Validate decay assumptions with periodic back-testing and incorporate human review for high-risk knowledge domains before rolling changes to production assistants.
Examples
- 30-day window, 120 answers reviewed, 18 stale, 80% target freshness, 60% coverage ⇒ Knowledge half-life: 54.83 days (decay rate 0.0126 per day). Plan refreshes every 25.37 days to keep at least 80.00% of answers current.
 - 14-day window, 90 answers reviewed, 6 stale, optional fields blank ⇒ Knowledge half-life: 162.03 days (decay rate 0.0043 per day). Plan refreshes every 72.27 days to keep at least 80.00% of answers current.
 
FAQ
Why is exponential decay appropriate for knowledge freshness?
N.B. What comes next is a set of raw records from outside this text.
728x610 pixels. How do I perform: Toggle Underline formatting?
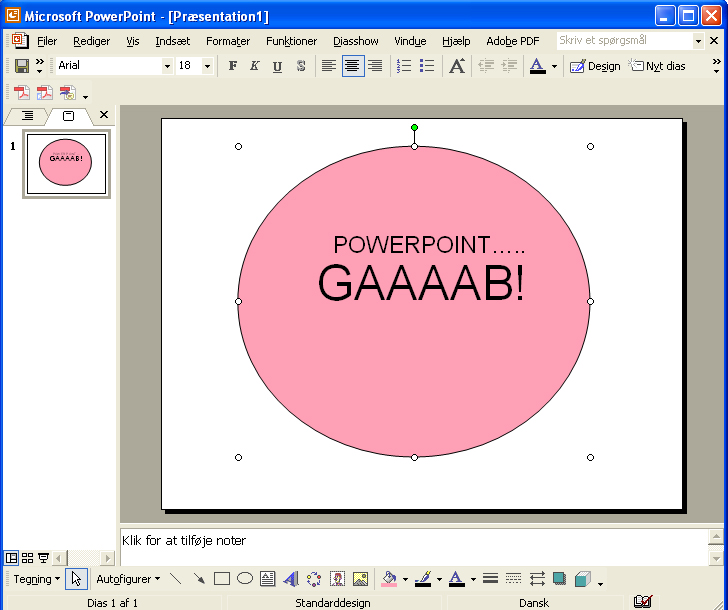pos(277,66)
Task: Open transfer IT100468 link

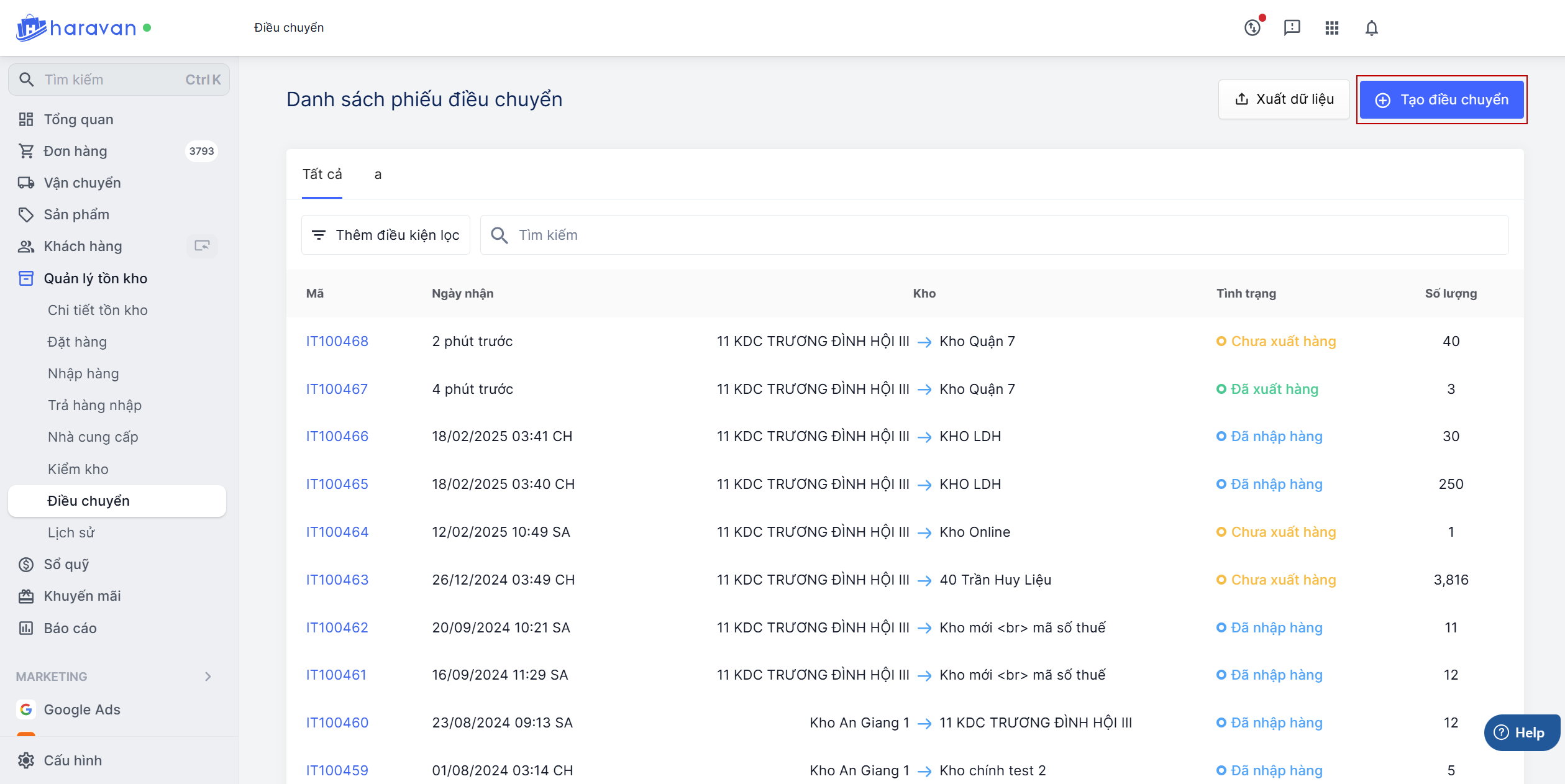Action: coord(337,341)
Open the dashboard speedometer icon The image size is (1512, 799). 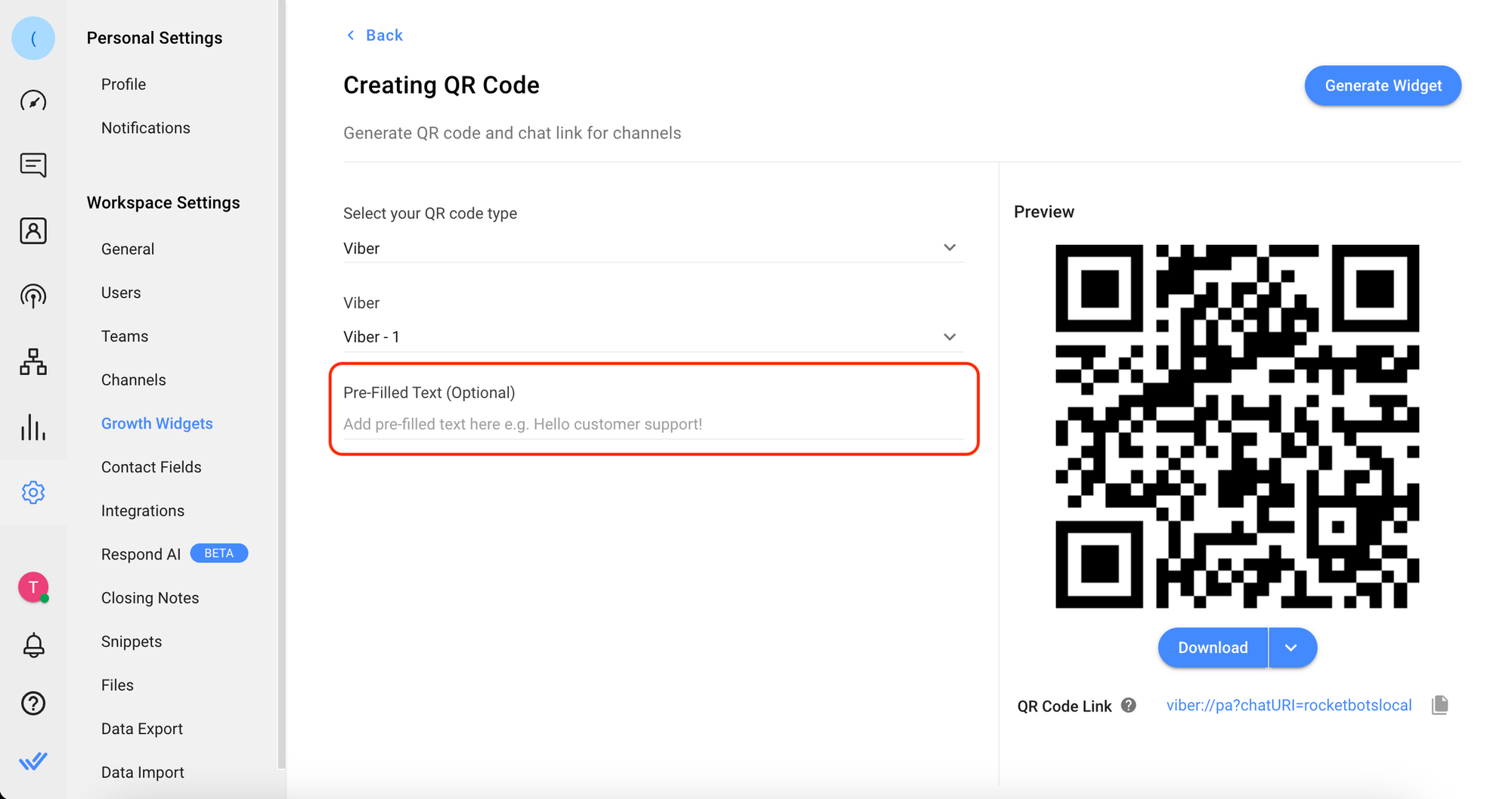tap(33, 101)
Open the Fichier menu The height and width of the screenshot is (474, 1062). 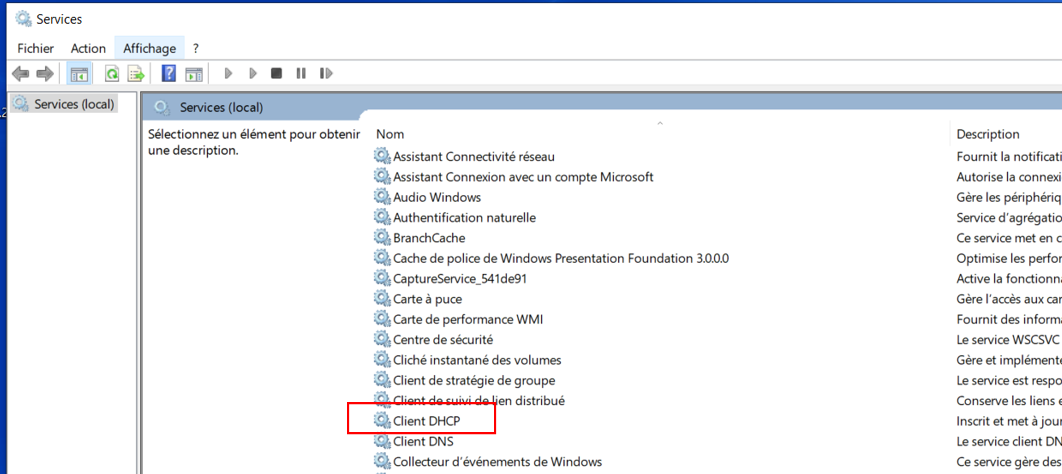point(36,48)
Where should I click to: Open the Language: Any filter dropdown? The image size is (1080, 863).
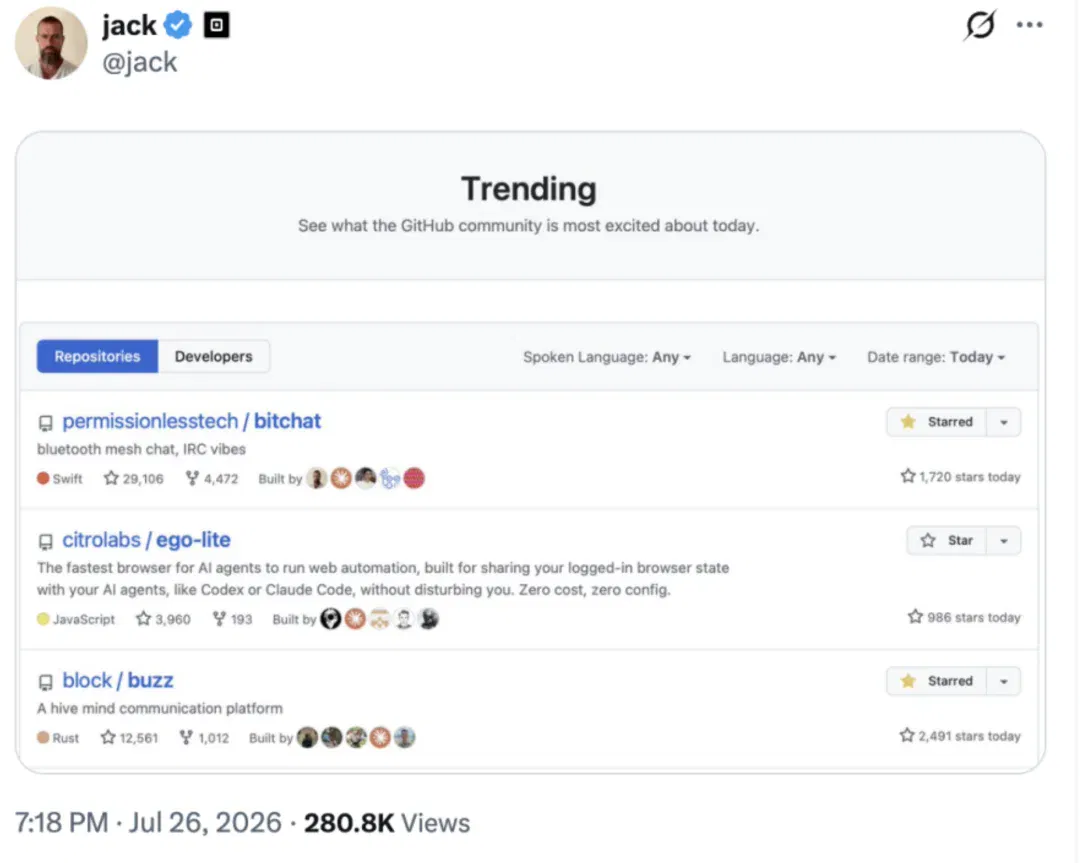tap(779, 357)
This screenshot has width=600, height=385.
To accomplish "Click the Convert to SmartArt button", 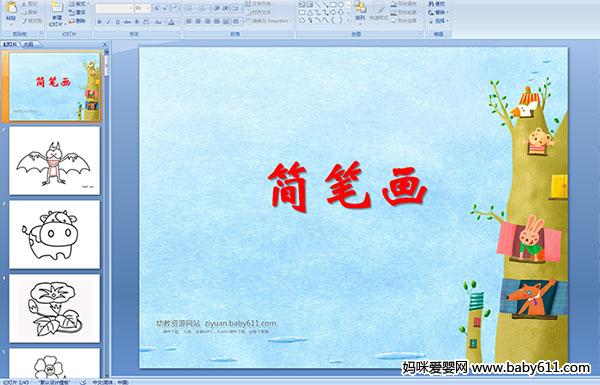I will click(x=269, y=21).
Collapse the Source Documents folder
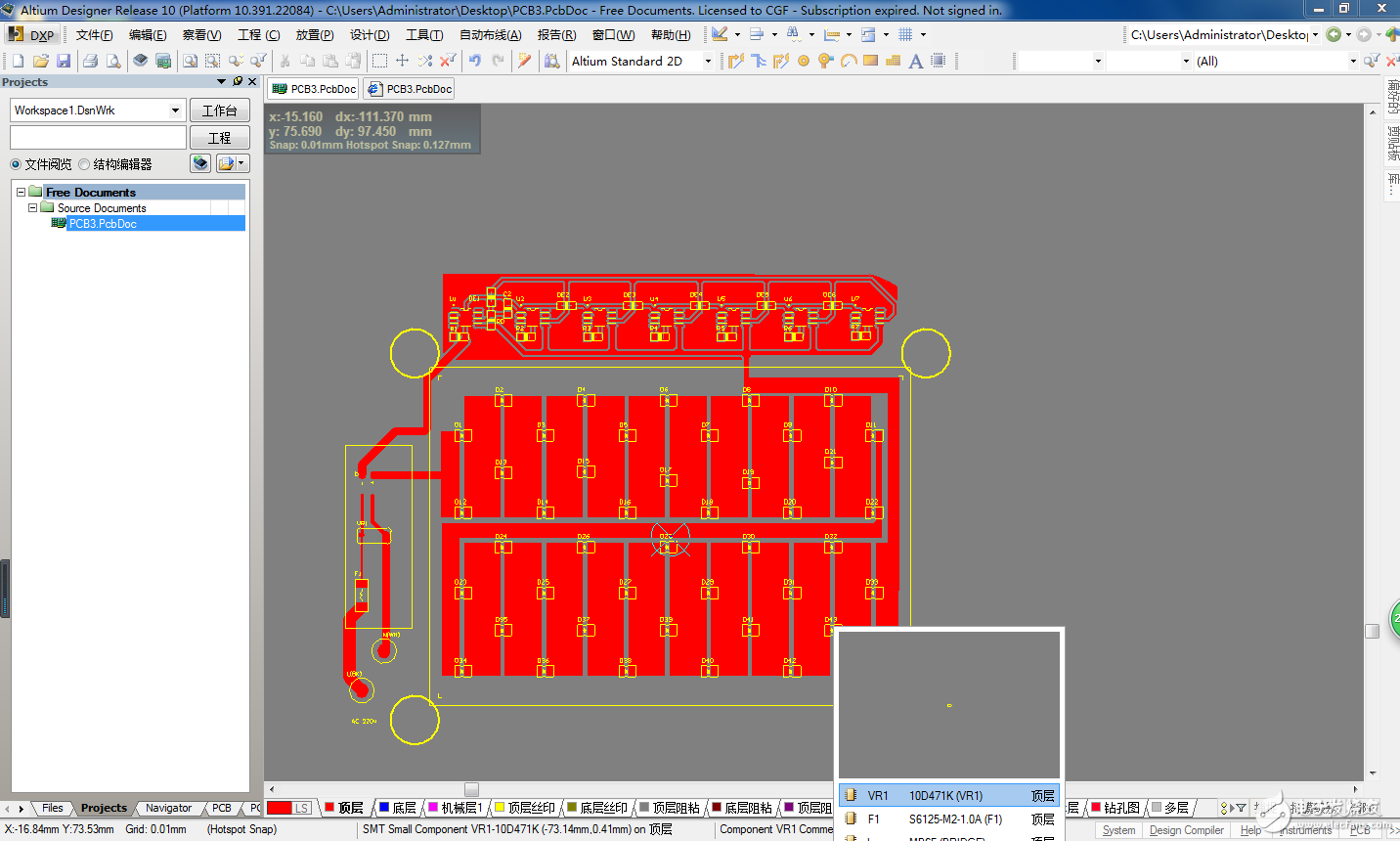Image resolution: width=1400 pixels, height=841 pixels. tap(32, 208)
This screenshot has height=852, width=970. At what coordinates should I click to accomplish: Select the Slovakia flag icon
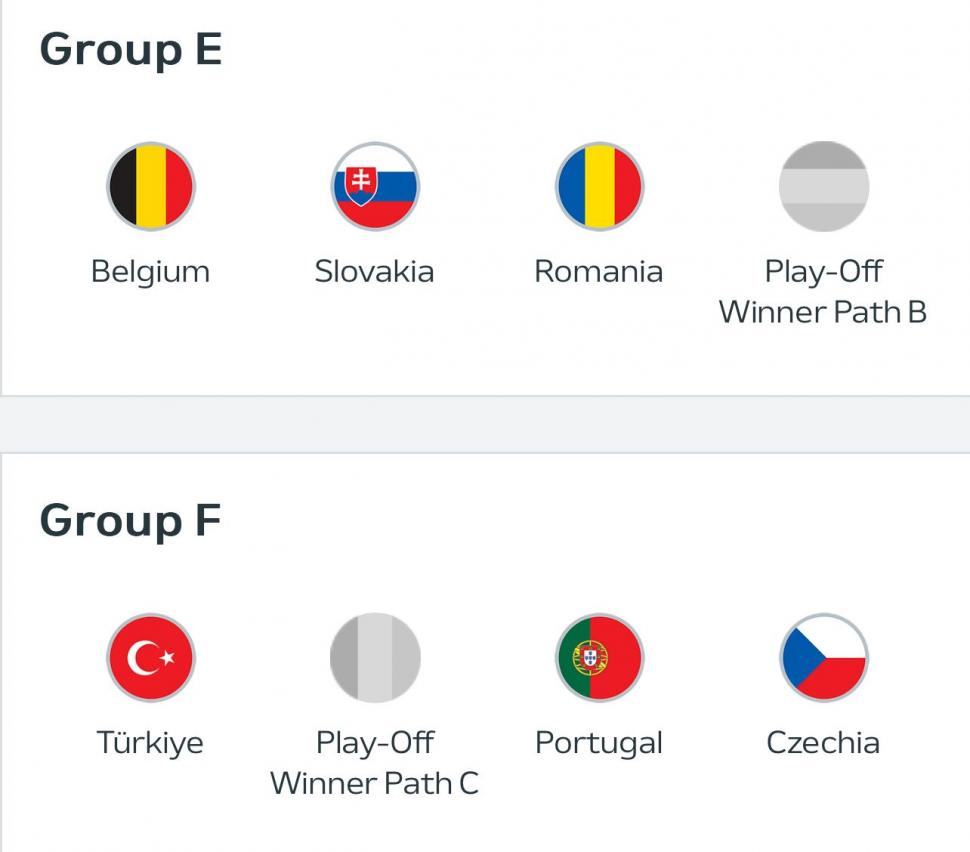(375, 186)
Most retrieval corpora accrue staleness gradually as policies, product specs, and source documents change. Assuming a constant proportional decay rate approximates this behaviour and lets you back-solve half-life from any observation window.
How should I choose the target freshness threshold?
Set the threshold to the minimum share of answers that must remain current for your service-level objective. Regulated workflows may need 90%+; internal assistants can often tolerate 70–80% before triggering bulk updates.
What if coverage is below 100%?
Enter the approximate share of traffic touched by evaluations. The calculator inflates the observed stale rate so you do not underestimate decay when sampling is sparse.
Can I convert the half-life into weekly decay?
Yes. Multiply the daily decay rate shown in the output by seven to obtain an approximate weekly rate, or re-run the calculator with observation days expressed in weeks if that matches your reporting cadence.
Additional Information
- Stale fraction derives from the share of evaluated answers flagged during the observation window, scaled by evaluation coverage to avoid underestimating decay.
 - The calculator assumes exponential decay, translating observed staleness into a daily decay constant and half-life.
 - Refresh cadence indicates when to trigger knowledge base updates before freshness falls below the target threshold.